UN Human Rights Council 39th Session: Presentation of the Report of the Working Group on Arbitrary Detention on its visit to Sri Lanka and relevance to the new Counter Terrorism Bill.

The report of the Working Group on Arbitrary Detention (hereinafter referred to as the ‘Working Group’) on its visit to Sri Lanka from the 4th to the 15th of December 2017 was presented at the 39th Session of the UN Human Rights Council (UNHRC) on the 12th of September 2018. Sri Lanka’s permanent representative to the UN also responded to the Working Group’s report at the time of its presentation. Of particular relevance to the Transitional Justice process in Sri Lanka are the findings, conclusions and recommendations made by the Working Group with respect to the Prevention of Terrorism Act (PTA). These recommendations are timely given that Sri Lanka in September gazetted its proposed new counterterrorism legislation (CTA).
The Working Group observes that the admissibility of confessions under the PTA regime is especially problematic as suspects face an uphill battle at the trial to prove that a confession has been obtained under duress. At the ‘voir dire’ inquiry (an inquiry to determine whether a confession has been made voluntarily or not) the prosecution is initially required to prove − on a balance of probabilities − that a confession has been obtained freely. If the prosecution is successful, the burden thereafter shifts to the suspect to prove – beyond reasonable doubt − that the confession had been extracted under duress. The Working Group notes that the excessively long period of pre-trial detention coupled with the lack of medical intervention during detention makes it nearly impossible for a suspect at a trial to prove that a confession was given under duress. Section 80 of the Counter Terrorism Bill addresses some of these concerns by only admitting confessions to a Magistrate under strict conditions including that the person was examined by a government forensic medical specialist immediately prior to or soon after the recording of confessions, and that the report is produced before the prosecution at the ‘voir dire’ inquiry. The burden of proving that the confession was voluntarily made was also shifted under the CTA and lie with the prosecuting authority. These changes must be welcomed and proposals to retain admissibility of confessions obtained during administrative detention must be resisted.

[Saved entries]
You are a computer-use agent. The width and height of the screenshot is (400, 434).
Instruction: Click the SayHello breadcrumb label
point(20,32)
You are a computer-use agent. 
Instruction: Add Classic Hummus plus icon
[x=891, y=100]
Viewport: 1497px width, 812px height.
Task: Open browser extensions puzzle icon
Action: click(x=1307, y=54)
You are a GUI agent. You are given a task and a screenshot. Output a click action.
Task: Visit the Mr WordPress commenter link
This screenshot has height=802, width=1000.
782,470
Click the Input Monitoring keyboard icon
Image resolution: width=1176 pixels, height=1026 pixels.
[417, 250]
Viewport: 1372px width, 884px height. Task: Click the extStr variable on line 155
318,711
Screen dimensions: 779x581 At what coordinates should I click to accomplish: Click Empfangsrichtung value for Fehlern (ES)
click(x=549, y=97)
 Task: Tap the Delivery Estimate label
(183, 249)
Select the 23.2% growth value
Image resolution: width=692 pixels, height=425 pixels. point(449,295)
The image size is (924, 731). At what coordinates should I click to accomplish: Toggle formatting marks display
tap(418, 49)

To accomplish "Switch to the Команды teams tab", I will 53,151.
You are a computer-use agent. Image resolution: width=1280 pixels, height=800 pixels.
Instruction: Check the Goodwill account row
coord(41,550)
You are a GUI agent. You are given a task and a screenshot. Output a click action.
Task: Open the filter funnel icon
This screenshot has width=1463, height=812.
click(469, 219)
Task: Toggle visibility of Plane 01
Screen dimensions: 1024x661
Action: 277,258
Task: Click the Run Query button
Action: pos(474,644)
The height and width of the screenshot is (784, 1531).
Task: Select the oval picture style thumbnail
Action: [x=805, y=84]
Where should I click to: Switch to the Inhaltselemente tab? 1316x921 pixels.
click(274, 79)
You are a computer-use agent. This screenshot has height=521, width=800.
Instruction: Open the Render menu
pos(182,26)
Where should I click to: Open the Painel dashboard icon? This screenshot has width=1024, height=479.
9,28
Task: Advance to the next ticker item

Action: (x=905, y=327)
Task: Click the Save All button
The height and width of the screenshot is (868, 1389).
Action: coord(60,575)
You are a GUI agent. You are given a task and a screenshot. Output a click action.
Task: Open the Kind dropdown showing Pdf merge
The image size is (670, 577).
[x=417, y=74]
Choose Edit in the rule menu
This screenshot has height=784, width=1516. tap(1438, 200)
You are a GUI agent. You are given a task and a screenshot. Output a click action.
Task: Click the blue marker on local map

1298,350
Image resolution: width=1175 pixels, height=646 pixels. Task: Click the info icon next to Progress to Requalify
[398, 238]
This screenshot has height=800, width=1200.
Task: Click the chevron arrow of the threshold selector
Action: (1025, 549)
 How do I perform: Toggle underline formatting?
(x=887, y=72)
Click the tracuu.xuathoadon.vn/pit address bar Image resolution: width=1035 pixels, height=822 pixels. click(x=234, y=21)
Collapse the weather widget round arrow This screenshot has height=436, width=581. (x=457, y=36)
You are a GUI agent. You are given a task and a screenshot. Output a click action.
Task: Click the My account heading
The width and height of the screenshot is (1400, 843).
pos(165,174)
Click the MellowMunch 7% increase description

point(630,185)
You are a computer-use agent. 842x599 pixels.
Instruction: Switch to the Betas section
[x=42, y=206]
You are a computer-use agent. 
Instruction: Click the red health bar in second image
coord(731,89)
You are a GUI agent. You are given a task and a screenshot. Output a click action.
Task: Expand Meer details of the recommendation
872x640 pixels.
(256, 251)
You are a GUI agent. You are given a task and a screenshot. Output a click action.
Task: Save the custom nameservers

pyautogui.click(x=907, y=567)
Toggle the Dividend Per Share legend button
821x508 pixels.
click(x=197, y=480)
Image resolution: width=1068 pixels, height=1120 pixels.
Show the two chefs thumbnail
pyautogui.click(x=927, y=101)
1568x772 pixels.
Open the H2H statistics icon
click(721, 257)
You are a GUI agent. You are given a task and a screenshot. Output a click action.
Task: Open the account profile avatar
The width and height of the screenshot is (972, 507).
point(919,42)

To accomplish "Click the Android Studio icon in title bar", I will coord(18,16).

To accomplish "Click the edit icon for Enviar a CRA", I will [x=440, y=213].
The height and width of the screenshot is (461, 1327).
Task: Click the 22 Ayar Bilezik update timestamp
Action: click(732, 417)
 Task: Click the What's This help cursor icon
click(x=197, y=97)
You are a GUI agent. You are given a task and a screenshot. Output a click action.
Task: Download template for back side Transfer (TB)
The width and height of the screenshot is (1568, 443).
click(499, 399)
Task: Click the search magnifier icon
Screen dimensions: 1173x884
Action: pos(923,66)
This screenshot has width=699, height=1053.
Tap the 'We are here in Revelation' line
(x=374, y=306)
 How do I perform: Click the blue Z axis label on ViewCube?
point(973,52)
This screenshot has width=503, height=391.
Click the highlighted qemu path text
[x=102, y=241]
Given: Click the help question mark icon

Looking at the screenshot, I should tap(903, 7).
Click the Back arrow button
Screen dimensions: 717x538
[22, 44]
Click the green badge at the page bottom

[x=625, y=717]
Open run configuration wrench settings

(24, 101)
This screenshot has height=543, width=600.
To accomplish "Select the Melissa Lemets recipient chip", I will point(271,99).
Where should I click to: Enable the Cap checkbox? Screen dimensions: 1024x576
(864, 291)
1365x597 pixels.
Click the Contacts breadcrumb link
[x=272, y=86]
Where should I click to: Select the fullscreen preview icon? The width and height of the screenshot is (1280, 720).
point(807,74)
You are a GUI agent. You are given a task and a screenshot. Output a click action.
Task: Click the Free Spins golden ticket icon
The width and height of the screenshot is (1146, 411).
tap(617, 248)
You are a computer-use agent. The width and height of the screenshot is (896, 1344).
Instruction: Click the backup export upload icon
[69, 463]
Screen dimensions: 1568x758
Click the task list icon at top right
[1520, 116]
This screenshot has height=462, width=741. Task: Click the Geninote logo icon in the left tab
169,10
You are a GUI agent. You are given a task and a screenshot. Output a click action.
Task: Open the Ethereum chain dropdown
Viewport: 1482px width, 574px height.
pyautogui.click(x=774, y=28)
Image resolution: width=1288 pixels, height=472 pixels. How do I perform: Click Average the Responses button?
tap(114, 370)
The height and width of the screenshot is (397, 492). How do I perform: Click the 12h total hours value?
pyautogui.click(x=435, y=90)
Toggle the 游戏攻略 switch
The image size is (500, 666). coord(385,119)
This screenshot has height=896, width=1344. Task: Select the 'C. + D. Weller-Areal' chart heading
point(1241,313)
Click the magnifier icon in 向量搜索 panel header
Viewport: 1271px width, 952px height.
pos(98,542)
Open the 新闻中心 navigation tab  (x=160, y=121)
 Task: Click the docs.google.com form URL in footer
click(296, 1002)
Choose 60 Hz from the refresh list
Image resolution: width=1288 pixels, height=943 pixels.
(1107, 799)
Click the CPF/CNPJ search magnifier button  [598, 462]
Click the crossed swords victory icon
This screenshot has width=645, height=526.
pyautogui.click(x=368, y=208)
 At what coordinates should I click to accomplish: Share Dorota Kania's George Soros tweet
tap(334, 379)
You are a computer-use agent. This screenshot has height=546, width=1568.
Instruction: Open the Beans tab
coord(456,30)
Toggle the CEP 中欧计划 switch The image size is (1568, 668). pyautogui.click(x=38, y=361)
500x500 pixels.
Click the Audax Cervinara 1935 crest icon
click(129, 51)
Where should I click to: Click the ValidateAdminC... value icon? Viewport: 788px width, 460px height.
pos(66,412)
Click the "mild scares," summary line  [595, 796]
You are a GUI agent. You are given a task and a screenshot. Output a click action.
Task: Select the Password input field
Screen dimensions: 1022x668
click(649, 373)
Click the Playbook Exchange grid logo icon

WHAT YOU WILL DO:
1. Write down the part of the text on Sri Lanka's detention report from "UN Human Rights Council 39th" to "Counter Terrorism Bill.", word for word.
2. Add the next part of the text on Sri Lanka's detention report, picking up after its last sentence.

OUTPUTS BY TASK:
1.
UN Human Rights Council 39th Session: Presentation of the Report of the Working Group on Arbitrary Detention on its visit to Sri Lanka and relevance to the new Counter Terrorism Bill.

2.
The CTA Bill includes other changes doing away with the more draconian provisions of the PTA including the reduction of detention without judicial supervision from 72 to 48 hours. It also provides for increased monitoring and supervision by the Human Rights Commission of Sri Lanka. The Magistrate is also mandated to play a more active role in supervising the conditions of detention and is required to visit the suspect in detention without prior notice and to direct a medical examination in case of suspicion or allegation of torture. However, there remains important concerns with the Bill.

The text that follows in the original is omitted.